* start Document section *

Do not use image maps (i.e., images with multiple clickable regions). Their content cannot be indexed by any search engine, their links cannot be indexed by some search engines, and they are not accessible to screen readers for the visually impaired and text-only browsers.
Multimedia (Audio and Video Files) and Flash
Use HTML5 native multimedia to play audio and video files.
Supply multiple file formats to accommodate the full array of HTML5-compatible browsers.
For older browsers that do not support HTML5 native multimedia, include fallbacks such as Flash player and embedded files uploaded to third-party sites (e.g., YouTube, etc.).
Remember that Flash is not supported by Apple devices, usually increases the time it takes for a Web page to load, and its content cannot be indexed easily by search engines. Consequently, only utilize Flash for unimportant content when it will not significantly increase page load time (i.e., never use Flash for page headers containing contact information and for navigation menus).
Never auto-play audio files and videos containing audio when a Web page loads. (Unsuspecting visitors may be startled or annoyed by the unexpected sound.)
Always mark mandatory fields.
Format forms so that they are easily viewed and used on smaller devices (e.g., position a field’s label above the field, not to its left).
Do not repeat the page’s navigation menu in its footer to avoid cluttering the display on small devices and increasing the effort and cost of maintenance.

* end Document section *

Problem description: Please decide whether each statement agrees with the web design guidelines, answering yes or no and quoting the words that decide it. 1. Flash should never be used for navigation menus. 2. A form field's label belongs to the left of the field. 3. Audio should start playing automatically when a Web page loads.

* start Listed entries *

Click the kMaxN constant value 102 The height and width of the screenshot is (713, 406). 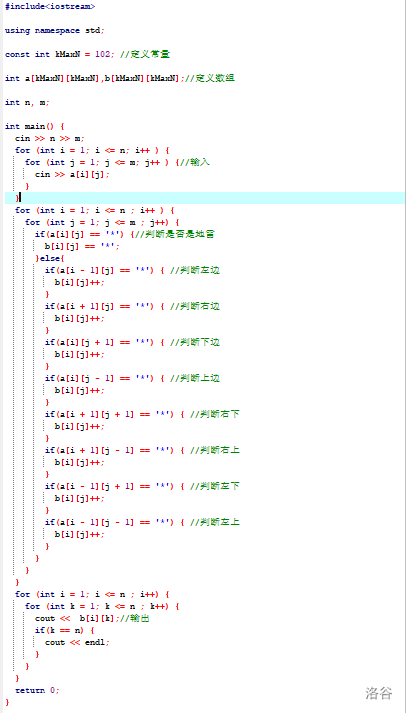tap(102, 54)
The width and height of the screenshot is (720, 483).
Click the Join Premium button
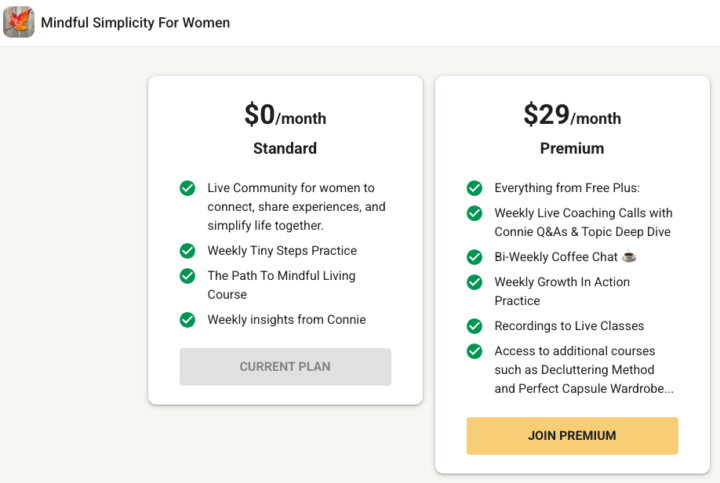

* end Listed entries *
* start Listed entries *

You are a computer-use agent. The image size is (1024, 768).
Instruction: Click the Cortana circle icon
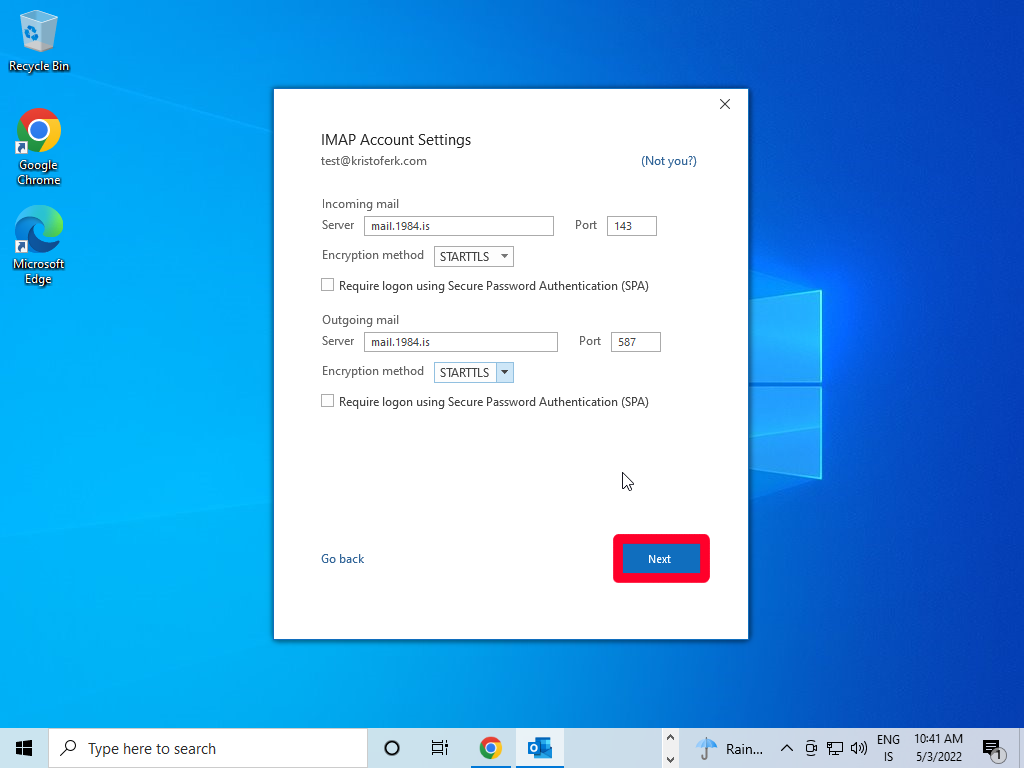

* end Listed entries *
* start Listed entries *

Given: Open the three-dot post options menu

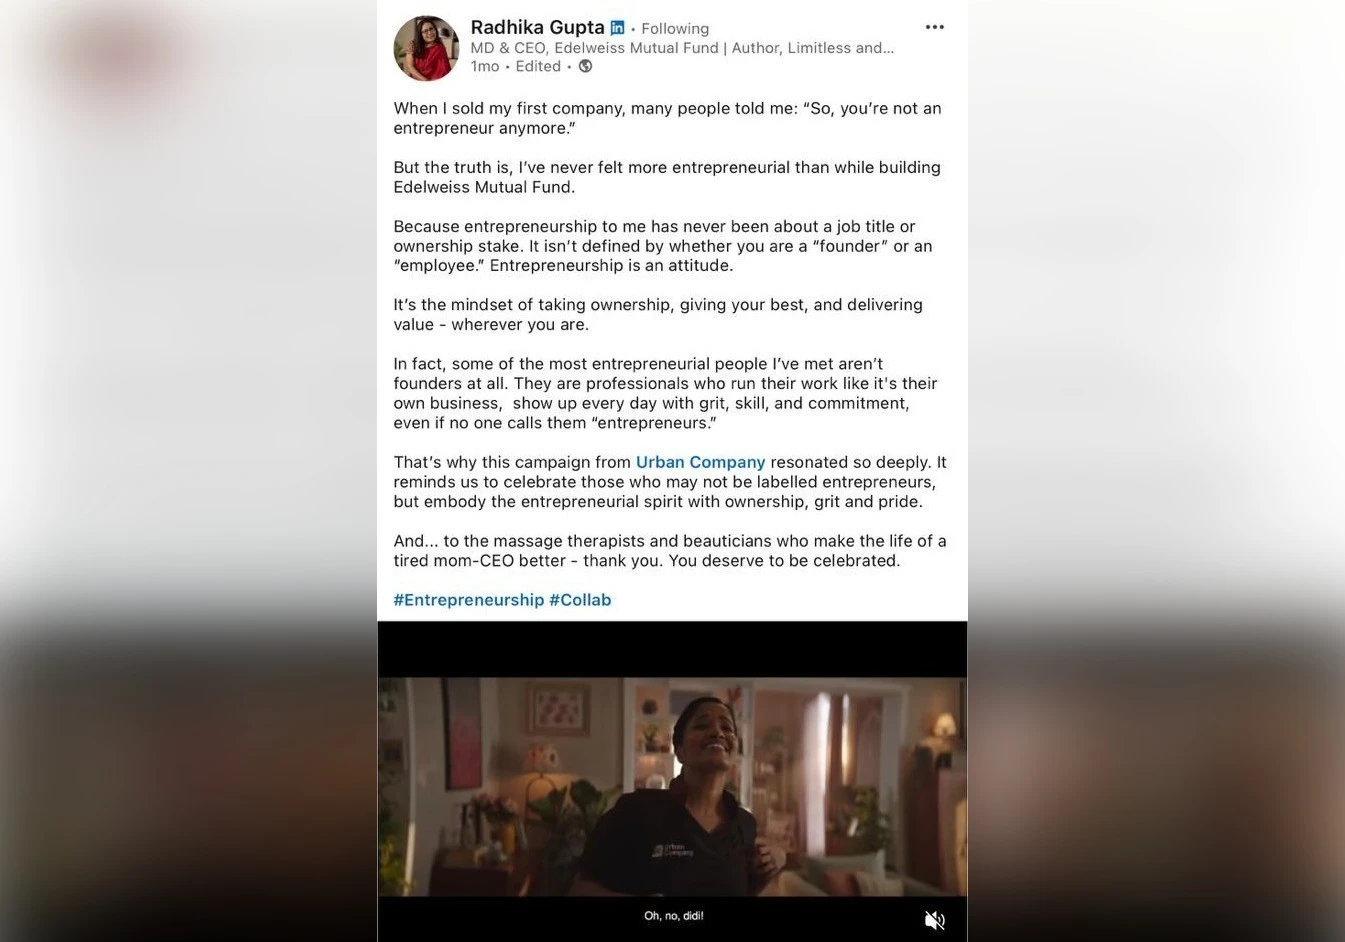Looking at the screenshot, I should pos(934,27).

* end Listed entries *

Response to the task:
1. Yes: "never use Flash for page headers containing contact information and for navigation menus"
2. No: "position a field’s label above the field, not to its left"
3. No: "Never auto-play audio files and videos containing audio when a Web page loads."